(Collected data)
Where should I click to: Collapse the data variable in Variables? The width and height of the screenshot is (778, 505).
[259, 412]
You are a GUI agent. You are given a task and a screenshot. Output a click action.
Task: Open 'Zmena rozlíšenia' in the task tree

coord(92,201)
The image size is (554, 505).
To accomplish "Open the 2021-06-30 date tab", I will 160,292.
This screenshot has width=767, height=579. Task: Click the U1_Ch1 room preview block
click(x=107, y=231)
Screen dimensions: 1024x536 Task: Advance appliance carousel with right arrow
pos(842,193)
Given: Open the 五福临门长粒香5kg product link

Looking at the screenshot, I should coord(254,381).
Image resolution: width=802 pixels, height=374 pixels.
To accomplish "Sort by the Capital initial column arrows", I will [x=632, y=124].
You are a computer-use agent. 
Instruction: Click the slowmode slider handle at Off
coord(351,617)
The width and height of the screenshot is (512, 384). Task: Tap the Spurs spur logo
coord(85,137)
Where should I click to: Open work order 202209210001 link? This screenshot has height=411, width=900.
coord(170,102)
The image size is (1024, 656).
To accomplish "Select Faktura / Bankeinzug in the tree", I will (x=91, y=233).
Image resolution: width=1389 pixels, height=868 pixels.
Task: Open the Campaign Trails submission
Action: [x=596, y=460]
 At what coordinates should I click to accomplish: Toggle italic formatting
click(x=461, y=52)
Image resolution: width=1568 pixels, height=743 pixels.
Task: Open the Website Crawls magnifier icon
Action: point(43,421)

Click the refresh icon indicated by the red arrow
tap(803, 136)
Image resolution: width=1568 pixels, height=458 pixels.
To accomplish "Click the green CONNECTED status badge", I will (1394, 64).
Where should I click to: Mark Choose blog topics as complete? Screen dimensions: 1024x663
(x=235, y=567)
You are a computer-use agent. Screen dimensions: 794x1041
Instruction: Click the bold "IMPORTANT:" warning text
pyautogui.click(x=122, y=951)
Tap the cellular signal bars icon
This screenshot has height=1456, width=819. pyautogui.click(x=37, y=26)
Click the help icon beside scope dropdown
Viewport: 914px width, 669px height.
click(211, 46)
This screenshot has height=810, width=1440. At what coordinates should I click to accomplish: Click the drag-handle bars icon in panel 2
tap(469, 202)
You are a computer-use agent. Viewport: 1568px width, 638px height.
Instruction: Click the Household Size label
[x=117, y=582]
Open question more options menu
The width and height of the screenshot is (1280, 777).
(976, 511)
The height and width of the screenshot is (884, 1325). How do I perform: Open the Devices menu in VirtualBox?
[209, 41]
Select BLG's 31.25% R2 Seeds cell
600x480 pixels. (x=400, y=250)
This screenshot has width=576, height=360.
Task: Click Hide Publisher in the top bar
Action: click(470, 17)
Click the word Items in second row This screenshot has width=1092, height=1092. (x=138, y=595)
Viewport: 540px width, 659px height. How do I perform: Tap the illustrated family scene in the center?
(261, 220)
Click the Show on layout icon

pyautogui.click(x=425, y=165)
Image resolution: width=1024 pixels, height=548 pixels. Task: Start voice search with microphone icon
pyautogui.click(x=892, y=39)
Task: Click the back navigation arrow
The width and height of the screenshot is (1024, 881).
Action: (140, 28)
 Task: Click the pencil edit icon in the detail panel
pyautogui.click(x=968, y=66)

What the task requires: So that nothing is lost, write out each record exactly as it appears above.

Answer space:
Where should I click to: Collapse the data variable in Variables? The width and height of the screenshot is (778, 505).
[259, 412]
You are a GUI agent. You are given a task and a screenshot. Output a click action.
Task: Open 'Zmena rozlíšenia' in the task tree

coord(92,201)
The image size is (554, 505).
To accomplish "Open the 2021-06-30 date tab", I will 160,292.
This screenshot has width=767, height=579. Task: Click the U1_Ch1 room preview block
click(x=107, y=231)
Screen dimensions: 1024x536 Task: Advance appliance carousel with right arrow
pos(842,193)
Given: Open the 五福临门长粒香5kg product link

Looking at the screenshot, I should coord(254,381).
Image resolution: width=802 pixels, height=374 pixels.
To accomplish "Sort by the Capital initial column arrows", I will [x=632, y=124].
You are a computer-use agent. 
Instruction: Click the slowmode slider handle at Off
coord(351,617)
The width and height of the screenshot is (512, 384). Task: Tap the Spurs spur logo
coord(85,137)
Where should I click to: Open work order 202209210001 link? This screenshot has height=411, width=900.
coord(170,102)
The image size is (1024, 656).
To accomplish "Select Faktura / Bankeinzug in the tree", I will (x=91, y=233).
Image resolution: width=1389 pixels, height=868 pixels.
Task: Open the Campaign Trails submission
Action: [x=596, y=460]
 At what coordinates should I click to accomplish: Toggle italic formatting
click(x=461, y=52)
Image resolution: width=1568 pixels, height=743 pixels.
Task: Open the Website Crawls magnifier icon
Action: point(43,421)

Click the refresh icon indicated by the red arrow
tap(803, 136)
Image resolution: width=1568 pixels, height=458 pixels.
To accomplish "Click the green CONNECTED status badge", I will (1394, 64).
Where should I click to: Mark Choose blog topics as complete? Screen dimensions: 1024x663
(x=235, y=567)
You are a computer-use agent. Screen dimensions: 794x1041
Instruction: Click the bold "IMPORTANT:" warning text
pyautogui.click(x=122, y=951)
Tap the cellular signal bars icon
This screenshot has height=1456, width=819. pyautogui.click(x=37, y=26)
Click the help icon beside scope dropdown
Viewport: 914px width, 669px height.
click(211, 46)
This screenshot has height=810, width=1440. At what coordinates should I click to accomplish: Click the drag-handle bars icon in panel 2
tap(469, 202)
You are a computer-use agent. Viewport: 1568px width, 638px height.
Instruction: Click the Household Size label
[x=117, y=582]
Open question more options menu
The width and height of the screenshot is (1280, 777).
(976, 511)
The height and width of the screenshot is (884, 1325). How do I perform: Open the Devices menu in VirtualBox?
[209, 41]
Select BLG's 31.25% R2 Seeds cell
600x480 pixels. (x=400, y=250)
This screenshot has width=576, height=360.
Task: Click Hide Publisher in the top bar
Action: click(470, 17)
Click the word Items in second row This screenshot has width=1092, height=1092. (x=138, y=595)
Viewport: 540px width, 659px height. How do I perform: Tap the illustrated family scene in the center?
(261, 220)
Click the Show on layout icon

pyautogui.click(x=425, y=165)
Image resolution: width=1024 pixels, height=548 pixels. Task: Start voice search with microphone icon
pyautogui.click(x=892, y=39)
Task: Click the back navigation arrow
The width and height of the screenshot is (1024, 881).
Action: (140, 28)
 Task: Click the pencil edit icon in the detail panel
pyautogui.click(x=968, y=66)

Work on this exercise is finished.